Оба они через стену городскую перебрались. А ключи от ворот в воду кинул князь.
Хотя не пророком, но отгадчиком верным оказался Курбский. Как сказал он Прозоровскому – так все сбываться стало.
Разозленный, перепуганный при первой вести о побеге воеводы, Иван утроил жестокость и подозрительность. Принуждал бояр чуть не каждый месяц присягу на верность повторять! Почти всех бояр ручаться заставил друг за друга. Десять, двадцать – за одного отвечают, если тот убежит. Десятки тысяч рублей должны вносить за бегунов оставшиеся поручатели… Царская казна богатеет, бояре – беднеют. Теперь они так же волею царя связаны, как он был раньше ими скован. Меньше стали убегать бояре. Всей казны своей, всего добра не увезешь с собой… Да еще близких – друзей-поручателей в нищету ввергнешь. А на чужбине – плохо без денег. Лучше уж дома терпеть как-нибудь, на глаза царю, ожесточившему сердце свое, и не попадаться, по своим углам сидеть…
Но он и там находил их. И растет-удлиняется широкий столбец, на который Иван завел обыкновение записывать имена «убиенных», по приказу его царскому, для поминания о душах крамольников.
Он губит их тела, но душ грешных – губить не желает, чтобы Господь и ему отпустил все грехи, вольные и невольные, на страшном суде Своем!

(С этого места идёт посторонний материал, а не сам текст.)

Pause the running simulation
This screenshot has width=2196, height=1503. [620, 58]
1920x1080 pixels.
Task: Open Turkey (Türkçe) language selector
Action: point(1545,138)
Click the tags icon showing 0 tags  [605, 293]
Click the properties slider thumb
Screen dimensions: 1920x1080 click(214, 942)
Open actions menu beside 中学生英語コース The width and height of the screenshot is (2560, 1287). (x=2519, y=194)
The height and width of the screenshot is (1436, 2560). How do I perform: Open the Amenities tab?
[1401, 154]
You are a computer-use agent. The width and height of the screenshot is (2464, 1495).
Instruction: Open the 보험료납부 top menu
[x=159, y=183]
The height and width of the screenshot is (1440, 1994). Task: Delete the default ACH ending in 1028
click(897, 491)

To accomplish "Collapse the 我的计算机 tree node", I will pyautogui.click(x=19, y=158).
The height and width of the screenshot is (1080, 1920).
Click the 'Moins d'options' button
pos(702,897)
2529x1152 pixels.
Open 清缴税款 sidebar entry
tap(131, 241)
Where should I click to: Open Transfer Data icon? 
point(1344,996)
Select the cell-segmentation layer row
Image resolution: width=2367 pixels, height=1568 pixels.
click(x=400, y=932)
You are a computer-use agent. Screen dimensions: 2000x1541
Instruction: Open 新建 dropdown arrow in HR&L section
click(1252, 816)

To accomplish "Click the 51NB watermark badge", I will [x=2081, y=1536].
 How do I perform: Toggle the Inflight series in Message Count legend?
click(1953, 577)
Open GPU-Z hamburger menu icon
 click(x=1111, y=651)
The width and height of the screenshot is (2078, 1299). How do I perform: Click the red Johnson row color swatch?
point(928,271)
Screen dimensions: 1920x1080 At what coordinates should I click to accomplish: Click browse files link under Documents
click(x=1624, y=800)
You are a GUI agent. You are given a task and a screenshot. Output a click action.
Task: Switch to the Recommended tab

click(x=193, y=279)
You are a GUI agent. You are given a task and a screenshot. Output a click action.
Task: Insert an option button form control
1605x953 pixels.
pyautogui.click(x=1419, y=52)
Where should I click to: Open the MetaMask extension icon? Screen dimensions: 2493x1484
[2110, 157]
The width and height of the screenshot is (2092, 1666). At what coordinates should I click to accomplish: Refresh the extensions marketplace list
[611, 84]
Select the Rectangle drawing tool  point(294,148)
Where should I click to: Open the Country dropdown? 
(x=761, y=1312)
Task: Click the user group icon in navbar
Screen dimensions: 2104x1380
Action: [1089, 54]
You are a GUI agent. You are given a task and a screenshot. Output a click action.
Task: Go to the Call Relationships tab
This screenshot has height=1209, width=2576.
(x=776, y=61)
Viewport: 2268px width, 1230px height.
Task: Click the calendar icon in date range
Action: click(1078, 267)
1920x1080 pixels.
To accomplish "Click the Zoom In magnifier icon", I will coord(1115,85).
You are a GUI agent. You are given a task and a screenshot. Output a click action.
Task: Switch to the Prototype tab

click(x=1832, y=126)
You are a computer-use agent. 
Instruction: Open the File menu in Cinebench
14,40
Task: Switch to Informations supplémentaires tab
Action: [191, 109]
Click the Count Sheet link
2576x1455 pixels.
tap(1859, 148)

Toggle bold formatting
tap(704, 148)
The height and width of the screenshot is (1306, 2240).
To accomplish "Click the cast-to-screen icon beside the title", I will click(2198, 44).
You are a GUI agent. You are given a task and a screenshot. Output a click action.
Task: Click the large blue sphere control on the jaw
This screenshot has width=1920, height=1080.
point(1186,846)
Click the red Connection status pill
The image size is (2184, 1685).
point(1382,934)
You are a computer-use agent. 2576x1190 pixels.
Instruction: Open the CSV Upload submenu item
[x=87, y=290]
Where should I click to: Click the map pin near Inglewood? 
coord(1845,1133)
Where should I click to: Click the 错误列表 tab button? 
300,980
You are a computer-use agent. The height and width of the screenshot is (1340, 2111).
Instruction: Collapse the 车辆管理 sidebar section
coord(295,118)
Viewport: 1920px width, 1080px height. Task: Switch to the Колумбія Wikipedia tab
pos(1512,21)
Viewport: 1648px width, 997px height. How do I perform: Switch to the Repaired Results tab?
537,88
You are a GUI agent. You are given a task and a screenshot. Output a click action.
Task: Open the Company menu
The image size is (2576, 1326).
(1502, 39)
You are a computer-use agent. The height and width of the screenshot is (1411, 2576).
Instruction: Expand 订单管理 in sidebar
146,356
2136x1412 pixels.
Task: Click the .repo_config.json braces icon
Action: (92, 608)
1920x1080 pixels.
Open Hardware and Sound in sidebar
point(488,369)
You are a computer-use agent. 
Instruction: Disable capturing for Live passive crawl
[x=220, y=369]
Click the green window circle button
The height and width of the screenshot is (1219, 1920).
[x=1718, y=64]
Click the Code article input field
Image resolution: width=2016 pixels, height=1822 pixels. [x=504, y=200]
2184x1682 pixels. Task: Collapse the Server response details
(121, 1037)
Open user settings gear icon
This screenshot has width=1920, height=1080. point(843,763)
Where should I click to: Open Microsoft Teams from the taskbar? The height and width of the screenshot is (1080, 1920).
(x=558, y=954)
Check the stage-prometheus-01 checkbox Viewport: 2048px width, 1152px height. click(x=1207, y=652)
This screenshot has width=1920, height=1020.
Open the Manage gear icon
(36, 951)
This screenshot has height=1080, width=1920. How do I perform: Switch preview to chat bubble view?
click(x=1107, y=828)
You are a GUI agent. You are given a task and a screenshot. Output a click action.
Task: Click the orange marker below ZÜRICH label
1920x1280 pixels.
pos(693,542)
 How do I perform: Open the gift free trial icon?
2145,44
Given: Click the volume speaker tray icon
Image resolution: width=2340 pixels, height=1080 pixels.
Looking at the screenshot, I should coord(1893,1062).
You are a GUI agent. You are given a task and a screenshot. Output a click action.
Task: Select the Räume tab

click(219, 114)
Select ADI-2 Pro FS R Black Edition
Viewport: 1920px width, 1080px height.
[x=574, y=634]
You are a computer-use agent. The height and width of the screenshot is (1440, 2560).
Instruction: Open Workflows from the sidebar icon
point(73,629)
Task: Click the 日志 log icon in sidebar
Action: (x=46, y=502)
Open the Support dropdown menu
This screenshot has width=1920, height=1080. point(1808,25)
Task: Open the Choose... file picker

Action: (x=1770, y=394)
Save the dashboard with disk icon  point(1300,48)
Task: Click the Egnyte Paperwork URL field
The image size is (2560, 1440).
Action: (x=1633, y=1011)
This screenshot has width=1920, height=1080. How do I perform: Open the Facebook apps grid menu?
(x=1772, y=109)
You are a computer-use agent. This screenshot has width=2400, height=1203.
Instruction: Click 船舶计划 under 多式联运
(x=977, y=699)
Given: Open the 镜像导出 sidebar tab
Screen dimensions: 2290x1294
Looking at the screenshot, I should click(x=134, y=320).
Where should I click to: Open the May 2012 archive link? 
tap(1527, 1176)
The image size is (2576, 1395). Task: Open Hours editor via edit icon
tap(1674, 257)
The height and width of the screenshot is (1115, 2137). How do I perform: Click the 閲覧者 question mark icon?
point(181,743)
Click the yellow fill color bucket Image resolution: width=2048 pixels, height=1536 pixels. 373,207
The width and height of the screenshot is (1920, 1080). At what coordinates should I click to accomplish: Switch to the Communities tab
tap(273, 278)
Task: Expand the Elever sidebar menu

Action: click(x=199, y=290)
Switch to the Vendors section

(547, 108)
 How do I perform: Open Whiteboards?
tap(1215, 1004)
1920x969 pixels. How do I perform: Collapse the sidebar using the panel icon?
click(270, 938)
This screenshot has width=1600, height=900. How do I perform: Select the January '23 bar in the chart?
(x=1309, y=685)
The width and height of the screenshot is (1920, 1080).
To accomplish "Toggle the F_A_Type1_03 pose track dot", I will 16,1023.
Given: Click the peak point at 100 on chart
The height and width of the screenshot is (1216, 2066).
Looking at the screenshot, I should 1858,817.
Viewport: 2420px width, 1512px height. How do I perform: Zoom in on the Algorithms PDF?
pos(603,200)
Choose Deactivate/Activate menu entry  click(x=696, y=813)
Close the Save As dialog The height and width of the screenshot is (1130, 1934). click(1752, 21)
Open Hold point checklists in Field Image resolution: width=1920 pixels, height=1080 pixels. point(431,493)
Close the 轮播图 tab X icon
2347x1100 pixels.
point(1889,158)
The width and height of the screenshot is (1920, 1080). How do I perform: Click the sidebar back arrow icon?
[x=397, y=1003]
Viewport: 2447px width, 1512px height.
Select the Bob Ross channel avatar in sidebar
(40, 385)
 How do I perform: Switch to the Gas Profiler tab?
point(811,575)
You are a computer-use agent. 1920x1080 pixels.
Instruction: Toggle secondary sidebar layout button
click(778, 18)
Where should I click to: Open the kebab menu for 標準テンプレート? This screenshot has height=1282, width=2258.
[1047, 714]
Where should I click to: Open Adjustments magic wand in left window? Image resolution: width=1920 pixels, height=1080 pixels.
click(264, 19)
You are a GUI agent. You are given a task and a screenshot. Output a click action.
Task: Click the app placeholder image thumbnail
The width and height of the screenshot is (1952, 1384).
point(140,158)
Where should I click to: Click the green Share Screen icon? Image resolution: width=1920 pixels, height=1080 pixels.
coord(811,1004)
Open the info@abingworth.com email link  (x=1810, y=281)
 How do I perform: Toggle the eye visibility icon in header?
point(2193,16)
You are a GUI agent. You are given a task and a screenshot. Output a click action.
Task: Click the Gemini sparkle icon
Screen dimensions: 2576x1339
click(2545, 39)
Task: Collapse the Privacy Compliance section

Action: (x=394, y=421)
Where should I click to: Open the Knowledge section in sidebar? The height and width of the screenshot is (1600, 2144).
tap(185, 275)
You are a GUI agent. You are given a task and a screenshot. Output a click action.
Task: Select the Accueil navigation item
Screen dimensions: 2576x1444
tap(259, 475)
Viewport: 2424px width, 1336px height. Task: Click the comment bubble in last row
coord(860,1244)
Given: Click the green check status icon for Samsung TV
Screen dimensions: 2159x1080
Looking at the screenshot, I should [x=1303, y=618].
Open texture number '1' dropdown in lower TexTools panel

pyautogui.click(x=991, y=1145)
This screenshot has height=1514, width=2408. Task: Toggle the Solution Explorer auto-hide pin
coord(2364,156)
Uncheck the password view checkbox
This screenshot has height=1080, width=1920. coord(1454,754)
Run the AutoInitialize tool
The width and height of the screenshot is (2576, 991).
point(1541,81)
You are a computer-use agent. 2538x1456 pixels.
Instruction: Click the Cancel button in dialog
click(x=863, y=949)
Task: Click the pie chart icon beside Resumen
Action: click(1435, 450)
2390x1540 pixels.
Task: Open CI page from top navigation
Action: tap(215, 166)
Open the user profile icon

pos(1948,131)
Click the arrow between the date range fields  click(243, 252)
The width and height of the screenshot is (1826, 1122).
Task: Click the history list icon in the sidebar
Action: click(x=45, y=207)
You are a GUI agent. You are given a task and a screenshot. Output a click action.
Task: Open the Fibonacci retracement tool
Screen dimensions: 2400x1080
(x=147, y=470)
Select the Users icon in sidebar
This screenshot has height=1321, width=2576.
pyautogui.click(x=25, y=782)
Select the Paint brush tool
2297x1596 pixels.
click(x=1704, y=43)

Сказано ведь: какою мерою мерите, такою и отмерится вам! А бесчеловечный Иван твердо верит Откровению Господню…
* * *
Еще потеря вскоре постигла царя: тихо скончался, словно угас, Макарий, двадцать два года, с 1542 по 1564 год, умевший удержаться на престоле митрополитов Московских и всея Руси.
Правда, за последнее время Иван старался избегать умного, кроткого старца, который даже не особенно надоедал с поучениями или с заступой за опальных, а только так пристально глядел в глаза царю, словно хотел в душу ему заглянуть и угадать, погасла там последняя человеческая искра или тлеет еще… Да все поминал ему дни былые, когда царь-отрок забегал к владыке, книги читал, мечтал о славных, высоких подвигах доблести и милосердия царского.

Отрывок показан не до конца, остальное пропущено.